PAGE>
** BEGIN **
When God changed Jacob’s name to “Israel” in today’s reading, it also symbolized a fresh start. Four chapters previously, Jacob had been on the run; now he was returning home. This “wrestling match conversation” is thus the bookend for the “stairway to heaven conversation” we considered on July 18.

Preparing to meet Esau after all these years, Jacob was worried. Would his brother still be holding grudges? Would he seek revenge? Jacob was afraid and distressed. He sent gifts in hopes of appeasing Esau. He divided up his group to try to limit his losses. He spent the night before the big reunion alone, and this is when God came to him in the form of a man. They wrestled. Somehow Jacob understood who his visitor was and demanded a blessing.

How could a man wrestle God without being destroyed? God, who can manifest Himself in any way He pleases, allowed it. With a touch, He disabled Jacob and reminded him of who was in control. Jacob limped the rest of his life, a lesson extended into Jewish tradition as a dietary rule to remember this event (v. 32).

Jacob persisted in asking for a blessing, and God granted his request, including changing his name from “Jacob” to “Israel,” because he struggled with God (vv. 28–29). Jacob named the place, Peniel, that is, “face of God,” because he saw God face to face and lived (v. 30).

Apply the Word

When God gets control in our lives, we all walk with a limp. The pride that undergirds our sin natures received a crippling blow in Christ’s triumph at the Cross (Col. 2:15). Thankfully, “the weakness of God is stronger than human strength” (1 Cor. 1:25). One day, we will limp no more but skip like deer in the mountains (see Hab. 3:19; Isa. 52:7)!
** END **
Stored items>
** BEGIN **
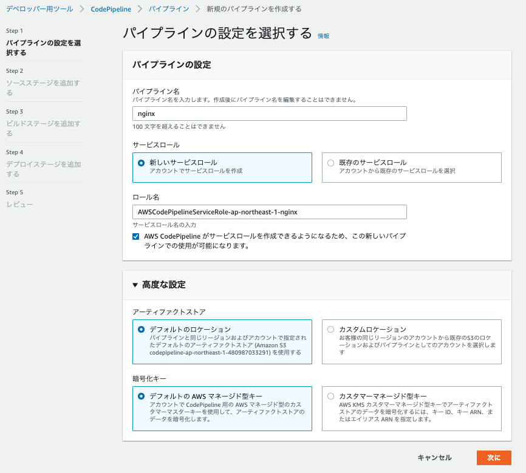Select the デフォルトの AWS マネージド型キー option
Image resolution: width=526 pixels, height=473 pixels.
(141, 395)

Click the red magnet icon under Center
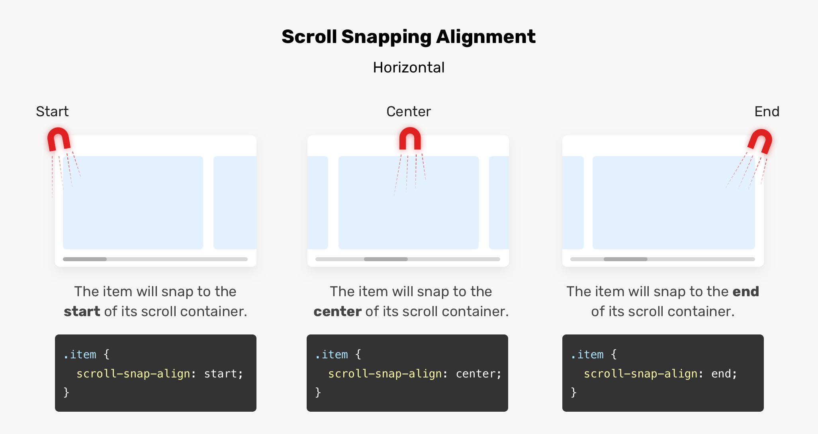point(410,138)
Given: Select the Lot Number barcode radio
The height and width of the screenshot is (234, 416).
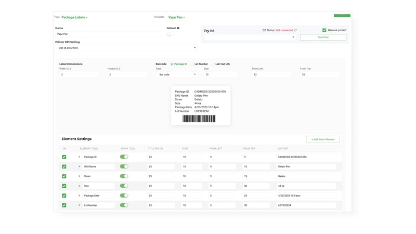Looking at the screenshot, I should [x=192, y=64].
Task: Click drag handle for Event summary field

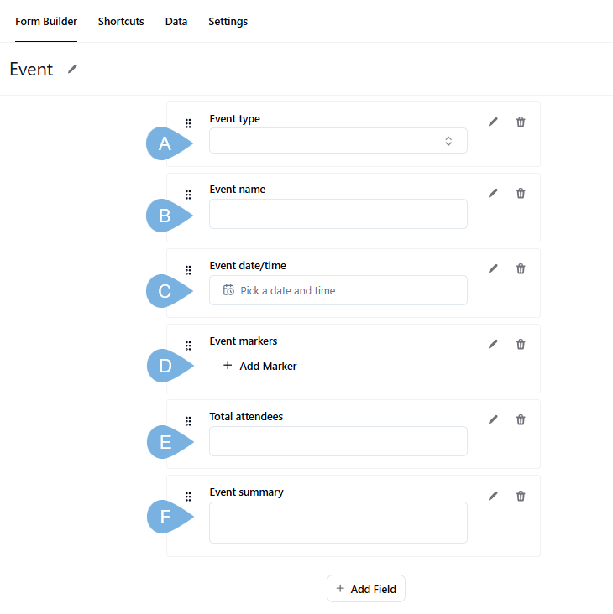Action: [188, 497]
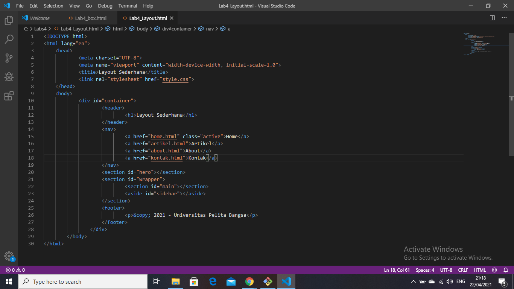This screenshot has width=514, height=289.
Task: Change the Spaces: 4 indentation setting
Action: pyautogui.click(x=424, y=270)
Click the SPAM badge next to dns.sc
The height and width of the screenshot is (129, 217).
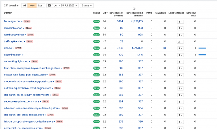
** END **
WHAT YOU WILL DO>
(a) Summarize the Jacob passage in two sentences.
(b) In the listing, reproduce word for word everything from the line with "Click the red magnet icon under Center" up to and including its final line, leaving out the pictures.

OUTPUTS>
(a) Fearing his brother Esau's revenge as he returned home, Jacob spent the night alone and wrestled with God, who disabled him with a touch but granted the blessing he demanded and renamed him Israel because he struggled with God. The passage says that when God gets control in our lives we all walk with a limp, but one day we will limp no more.

(b)
Click the red magnet icon under Center
point(410,138)
Given: Select the Lot Number barcode radio
The height and width of the screenshot is (234, 416).
Looking at the screenshot, I should [x=192, y=64].
Task: Click drag handle for Event summary field

Action: [188, 497]
This screenshot has width=514, height=289.
Task: Change the Spaces: 4 indentation setting
Action: pyautogui.click(x=424, y=270)
Click the SPAM badge next to dns.sc
The height and width of the screenshot is (129, 217).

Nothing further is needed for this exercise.